Ask them one simple question in the screener: "What work task can you perform efficiently in under 5 minutes?" Then, during the interview, give them 15 minutes to do exactly that task. Over and over and over again. You be the judge of their efficiency and their will to live after the twelfth repetition.
For example, if they say "data cleaning," hand them a stack of horrifically formatted CSVs and time how long it takes them to transform this digital garbage into something usable. Award bonus points if they maintain a smile while their soul visibly leaves their body around minute 13.
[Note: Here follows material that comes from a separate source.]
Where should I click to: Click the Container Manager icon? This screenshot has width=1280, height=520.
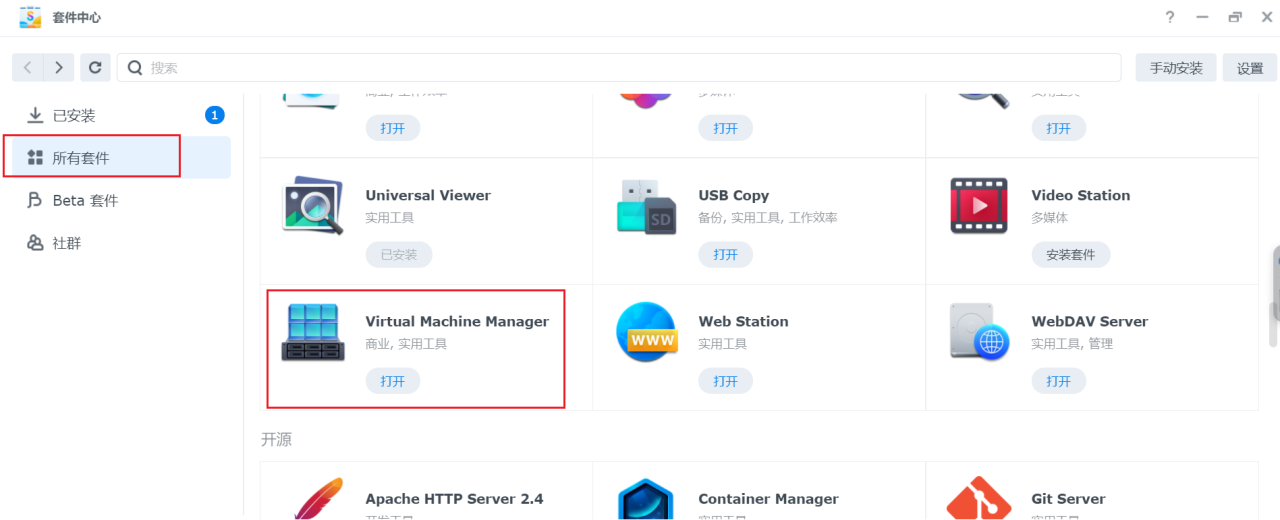646,500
Putting their hands over their eyes while answering a question
This one's embarrassing—like a cop asking you to recite the alphabet backward during a DUI check. They already suspect you're drunk from your breath. If they're wrong, it's just a small misunderstanding with no penalties.
But giving the candidate the chance to fly out for an onsite visit in the office, only for them to get screamed out by every member on your team is far worse. But hey, you might actually inspire change if they cry from incompetence on the interview. Maybe they'll never want to face that humiliation again and will finally commit to genuine learning. Who knows?